Could you please retype the records exactly, minus their pictures?

- _SOURCE DATA_:
————————
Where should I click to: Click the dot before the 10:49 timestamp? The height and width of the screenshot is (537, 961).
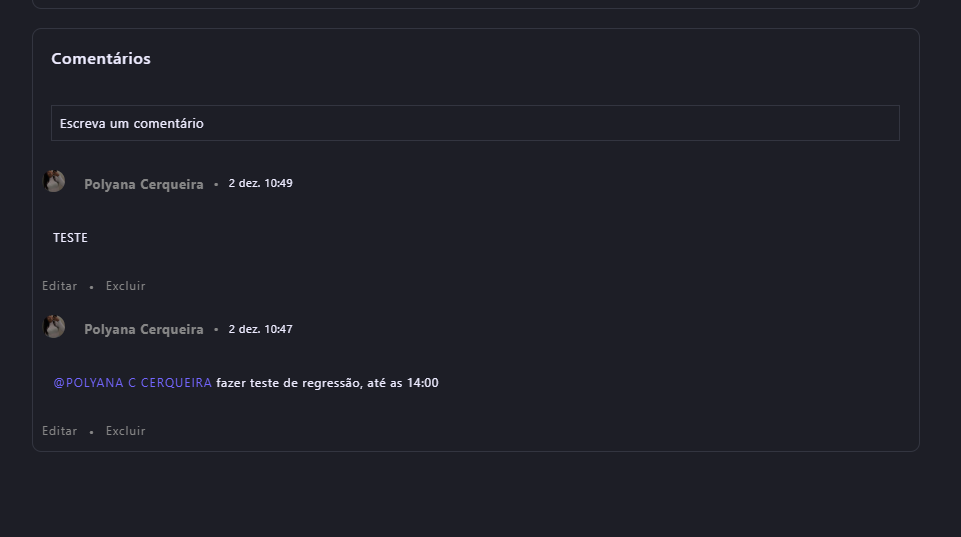coord(216,185)
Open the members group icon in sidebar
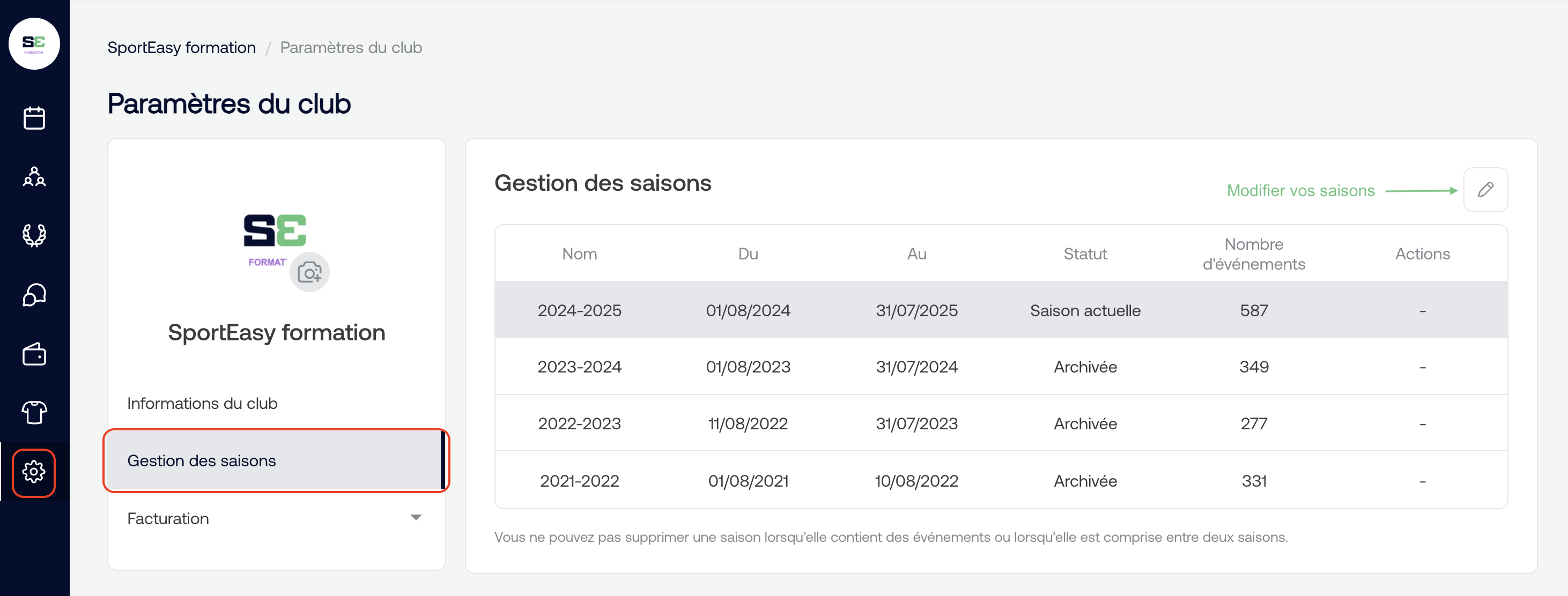This screenshot has height=596, width=1568. pyautogui.click(x=34, y=177)
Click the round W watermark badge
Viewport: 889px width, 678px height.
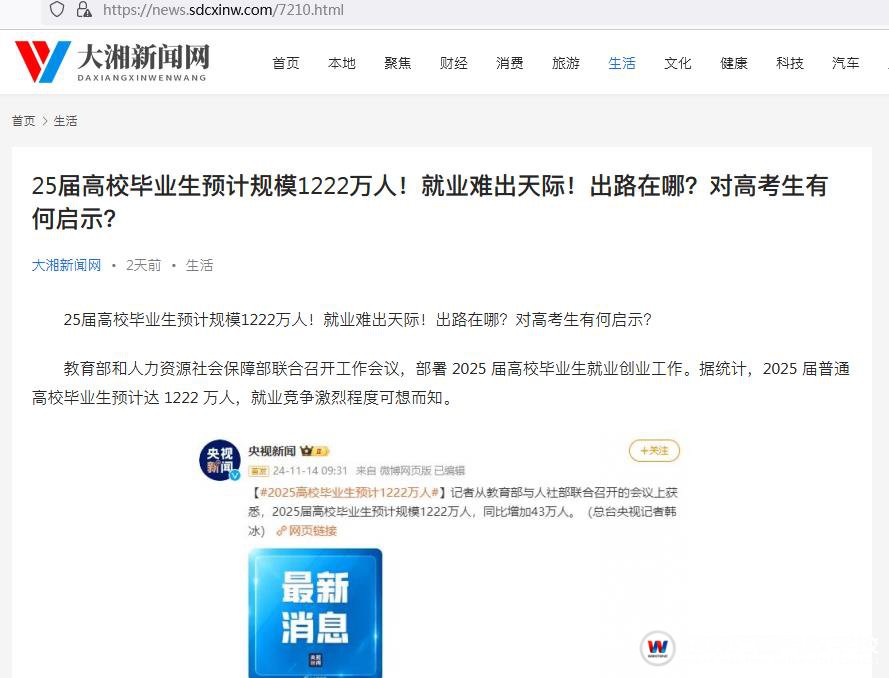point(658,647)
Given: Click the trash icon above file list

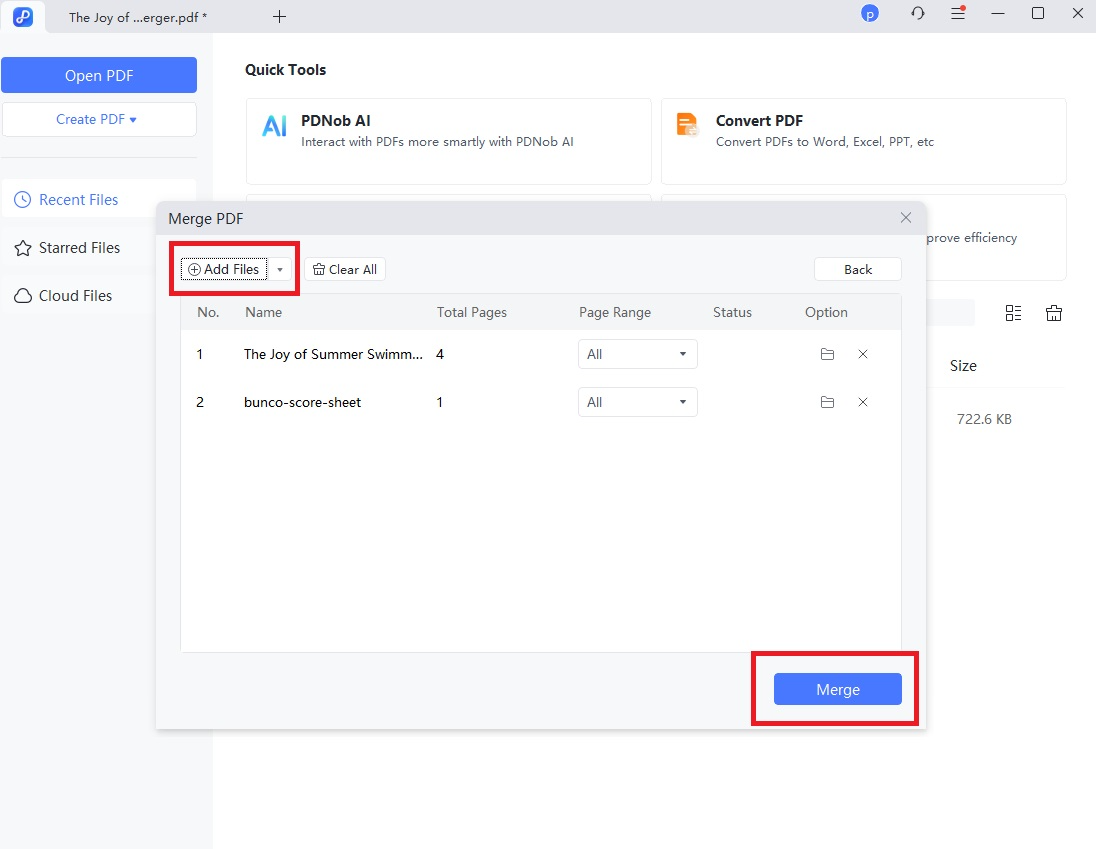Looking at the screenshot, I should point(1053,313).
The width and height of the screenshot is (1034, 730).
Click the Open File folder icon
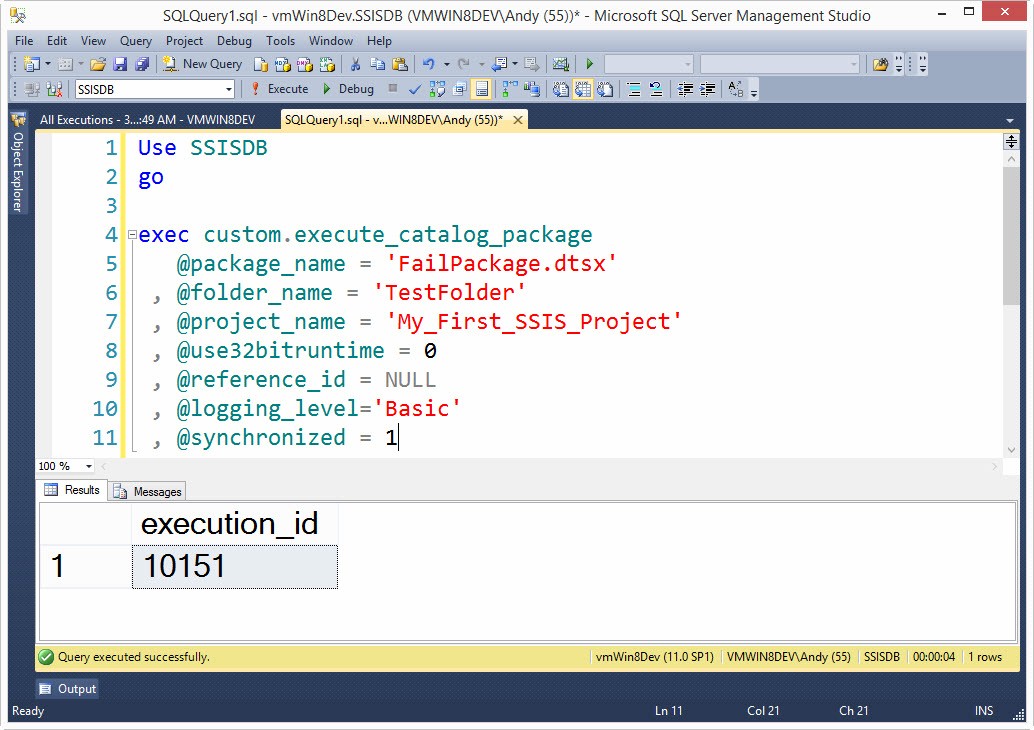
————————
- _SOLUTION_:
Where should I click to: Click the dot before the 10:49 timestamp? The height and width of the screenshot is (537, 961).
coord(216,185)
Open the members group icon in sidebar
This screenshot has height=596, width=1568. pyautogui.click(x=34, y=177)
Click the round W watermark badge
Viewport: 889px width, 678px height.
point(658,647)
Given: Click the trash icon above file list

Looking at the screenshot, I should point(1053,313).
The width and height of the screenshot is (1034, 730).
Click the Open File folder icon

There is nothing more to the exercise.